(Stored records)
------------------------------------
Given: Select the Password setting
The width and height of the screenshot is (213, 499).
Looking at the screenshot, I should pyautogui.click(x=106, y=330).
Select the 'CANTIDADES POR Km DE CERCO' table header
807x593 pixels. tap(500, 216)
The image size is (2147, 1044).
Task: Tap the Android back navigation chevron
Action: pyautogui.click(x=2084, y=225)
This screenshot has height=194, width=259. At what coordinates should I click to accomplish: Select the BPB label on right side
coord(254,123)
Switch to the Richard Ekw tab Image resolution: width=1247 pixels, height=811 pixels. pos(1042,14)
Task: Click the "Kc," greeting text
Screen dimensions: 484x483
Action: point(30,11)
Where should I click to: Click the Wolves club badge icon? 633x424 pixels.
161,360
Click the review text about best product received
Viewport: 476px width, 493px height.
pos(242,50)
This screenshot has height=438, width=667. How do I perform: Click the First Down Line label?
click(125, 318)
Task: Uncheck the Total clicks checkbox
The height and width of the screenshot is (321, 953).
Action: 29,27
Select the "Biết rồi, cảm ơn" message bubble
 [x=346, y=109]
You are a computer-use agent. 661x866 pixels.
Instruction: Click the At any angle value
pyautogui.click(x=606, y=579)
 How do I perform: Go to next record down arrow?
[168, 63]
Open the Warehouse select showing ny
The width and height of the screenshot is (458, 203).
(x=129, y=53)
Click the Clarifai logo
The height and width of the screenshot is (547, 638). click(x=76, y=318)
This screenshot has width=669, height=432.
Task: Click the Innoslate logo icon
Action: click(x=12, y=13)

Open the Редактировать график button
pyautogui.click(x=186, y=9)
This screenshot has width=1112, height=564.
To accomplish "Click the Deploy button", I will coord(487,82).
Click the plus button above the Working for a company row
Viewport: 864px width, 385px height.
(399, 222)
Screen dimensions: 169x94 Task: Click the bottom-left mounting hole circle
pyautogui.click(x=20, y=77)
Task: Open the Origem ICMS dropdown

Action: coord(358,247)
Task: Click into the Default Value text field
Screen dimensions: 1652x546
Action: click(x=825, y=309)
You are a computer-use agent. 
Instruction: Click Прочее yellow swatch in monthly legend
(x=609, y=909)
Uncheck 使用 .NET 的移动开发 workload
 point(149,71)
------------------------------------
▶ What needs to be done: Return the number of lines in the data above that include the word "computer", and nothing else.

▶ Task answer: 2